#### [AIM OF THE EXERCISE]
Please revise the spaCy training thread below: copy it from "I have 1817" up to and including "of this issue?", changing "prediction" to "inference" throughout.

#### [TEXT TO READ]
▼

I have 1817 sentance in my test data. There is no prediction after training for the test data.However when I try to retrain the model using slicing i.e. first I train the model for the slice l[0:200] and then l[200:500],l[500:800],l[800:1000],l[1000:1300],l[1200:1600],l[1600:1817] for all slice then I got the prediction output. It means my dataset is correct. However when I take data size l[0:1800] I am not getting any prediction result. What is the reason of this issue?

feat / ner feat / tok2vec usage

Source

imsaiful

All 11 comments

Could you add the information about the system, python and spaCy version you're using?

BreakBB on 29 Jul 2019

Python 3.6.7
spaCy v2.1.6
System config
system Computer
/0 bus Motherboard
/0/0 memory 31GiB System memory
/0/1 processor Intel(R) Core(TM) i7-4790 CPU @ 3.60GHz
/0/100 bridge 4th Gen Core Processor DRAM Controller
/0/100/1 bridge Xeon E3-1200 v3/4th Gen Core Processor PCI Express x16 Controller
/0/100/1/0 display GM107 [GeForce GTX 750 Ti]
/0/100/1/0.1 multimedia NVIDIA Corporation

imsaiful on 29 Jul 2019

Even I am getting the prediction result from slice 0:500 and 500:600 but my doc.ents is empty for the data slice 0:600

imsaiful on 29 Jul 2019

Just for clarification.

▲

#### [DATA SHOWN]

▼

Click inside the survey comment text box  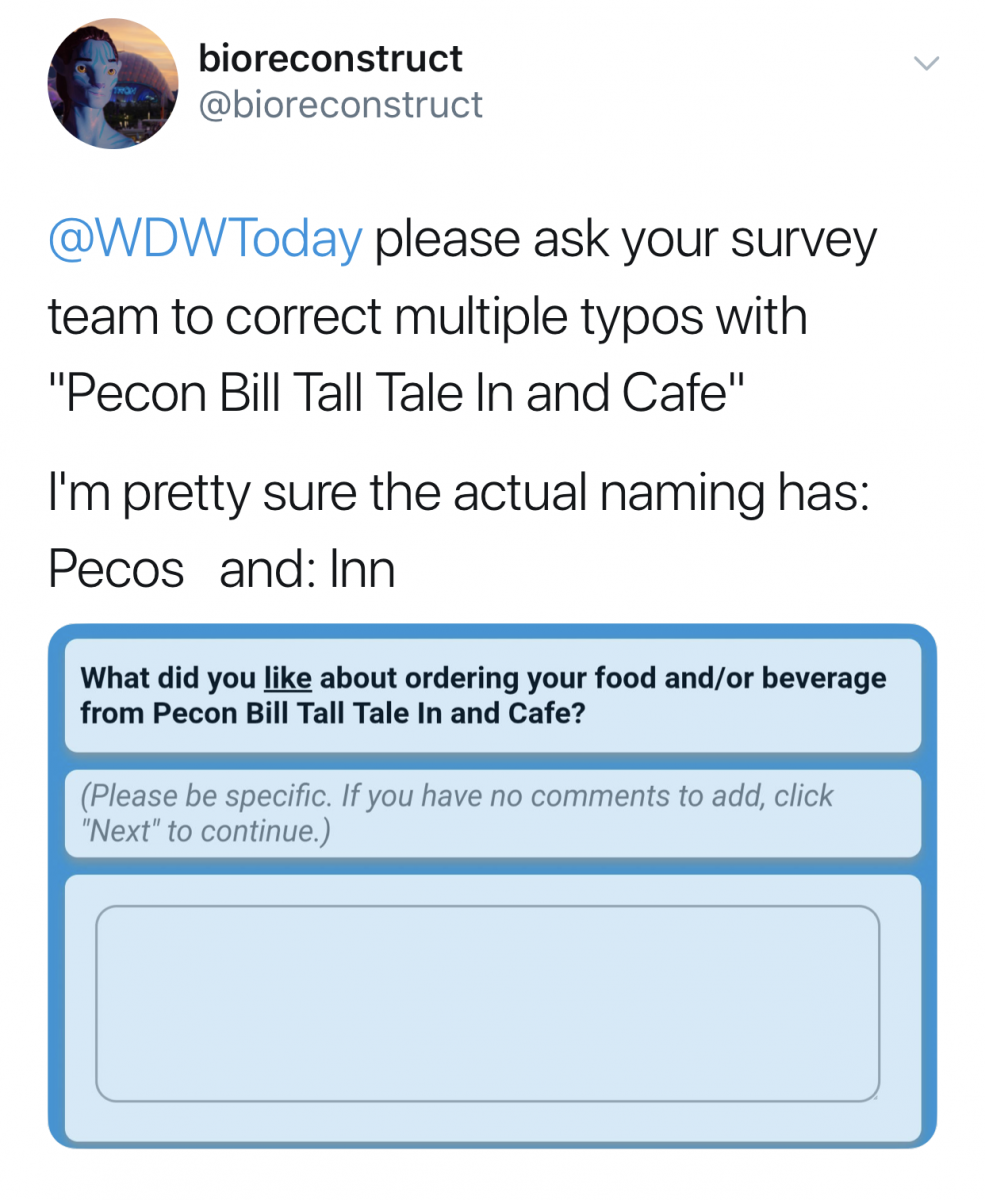pyautogui.click(x=488, y=1003)
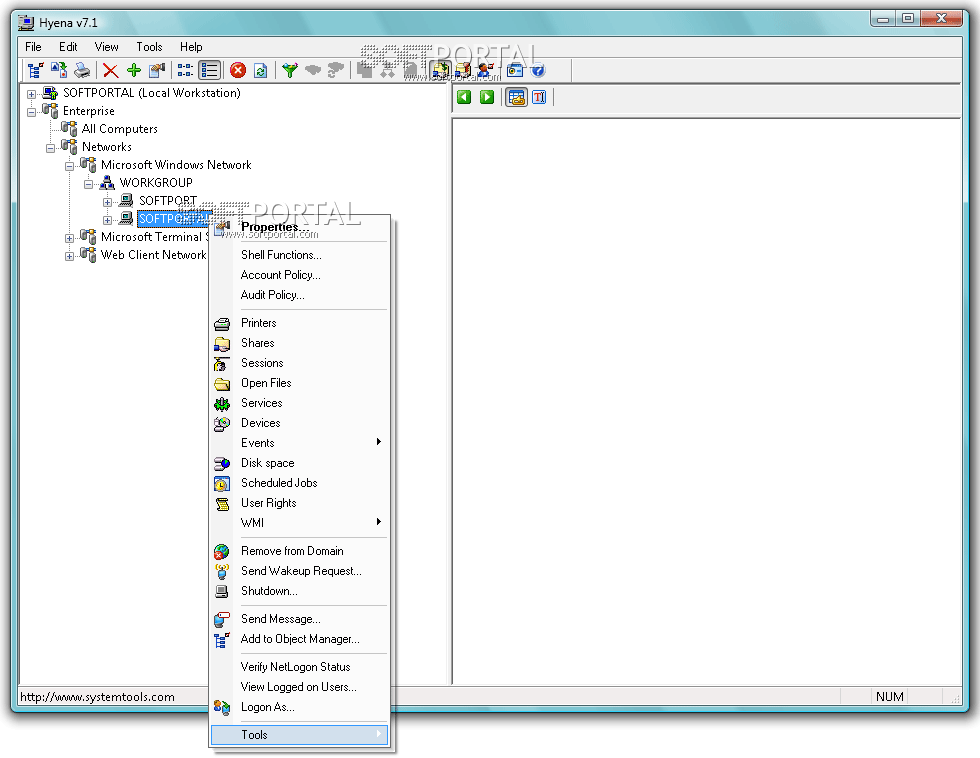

▲

#### [SOLUTION TO THE EXERCISE]
I have 1817 sentance in my test data. There is no inference after training for the test data.However when I try to retrain the model using slicing i.e. first I train the model for the slice l[0:200] and then l[200:500],l[500:800],l[800:1000],l[1000:1300],l[1200:1600],l[1600:1817] for all slice then I got the inference output. It means my dataset is correct. However when I take data size l[0:1800] I am not getting any inference result. What is the reason of this issue?